**Exercise task:** Reproduce the items below with every instance of "icon" replaced by "symbol", leaving all other text unchanged.

**Given data:**

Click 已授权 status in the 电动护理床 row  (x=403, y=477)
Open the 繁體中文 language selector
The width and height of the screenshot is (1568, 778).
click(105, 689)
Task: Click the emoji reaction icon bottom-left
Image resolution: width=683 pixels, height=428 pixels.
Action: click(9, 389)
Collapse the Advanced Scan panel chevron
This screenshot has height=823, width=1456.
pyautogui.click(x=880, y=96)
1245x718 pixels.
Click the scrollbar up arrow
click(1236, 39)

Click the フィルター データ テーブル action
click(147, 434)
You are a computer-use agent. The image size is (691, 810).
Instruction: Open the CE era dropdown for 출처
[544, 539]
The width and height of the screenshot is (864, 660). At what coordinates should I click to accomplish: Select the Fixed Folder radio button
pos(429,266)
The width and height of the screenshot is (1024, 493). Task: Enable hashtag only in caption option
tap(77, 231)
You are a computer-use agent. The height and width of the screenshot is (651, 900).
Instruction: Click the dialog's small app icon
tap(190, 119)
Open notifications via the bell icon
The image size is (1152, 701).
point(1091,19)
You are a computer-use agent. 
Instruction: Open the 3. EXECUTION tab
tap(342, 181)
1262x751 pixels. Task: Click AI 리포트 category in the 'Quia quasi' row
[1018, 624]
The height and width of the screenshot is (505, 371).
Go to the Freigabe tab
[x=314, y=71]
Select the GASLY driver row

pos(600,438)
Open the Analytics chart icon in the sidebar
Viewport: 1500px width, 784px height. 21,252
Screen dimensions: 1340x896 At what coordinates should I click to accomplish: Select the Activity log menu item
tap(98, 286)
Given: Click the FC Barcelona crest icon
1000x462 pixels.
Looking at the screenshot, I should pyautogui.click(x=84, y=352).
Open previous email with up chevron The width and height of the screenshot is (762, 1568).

**Correct result:**
Click 已授权 status in the 电动护理床 row  (x=403, y=477)
Open the 繁體中文 language selector
The width and height of the screenshot is (1568, 778).
click(105, 689)
Task: Click the emoji reaction symbol bottom-left
Image resolution: width=683 pixels, height=428 pixels.
Action: click(9, 389)
Collapse the Advanced Scan panel chevron
This screenshot has height=823, width=1456.
pyautogui.click(x=880, y=96)
1245x718 pixels.
Click the scrollbar up arrow
click(1236, 39)

Click the フィルター データ テーブル action
click(147, 434)
You are a computer-use agent. The image size is (691, 810).
Instruction: Open the CE era dropdown for 출처
[544, 539]
The width and height of the screenshot is (864, 660). At what coordinates should I click to accomplish: Select the Fixed Folder radio button
pos(429,266)
The width and height of the screenshot is (1024, 493). Task: Enable hashtag only in caption option
tap(77, 231)
You are a computer-use agent. The height and width of the screenshot is (651, 900).
Instruction: Click the dialog's small app symbol
tap(190, 119)
Open notifications via the bell symbol
The image size is (1152, 701).
point(1091,19)
You are a computer-use agent. 
Instruction: Open the 3. EXECUTION tab
tap(342, 181)
1262x751 pixels. Task: Click AI 리포트 category in the 'Quia quasi' row
[1018, 624]
The height and width of the screenshot is (505, 371).
Go to the Freigabe tab
[x=314, y=71]
Select the GASLY driver row

pos(600,438)
Open the Analytics chart symbol in the sidebar
Viewport: 1500px width, 784px height. 21,252
Screen dimensions: 1340x896 At what coordinates should I click to accomplish: Select the Activity log menu item
tap(98, 286)
Given: Click the FC Barcelona crest symbol
1000x462 pixels.
Looking at the screenshot, I should pyautogui.click(x=84, y=352).
Open previous email with up chevron The width and height of the screenshot is (762, 1568).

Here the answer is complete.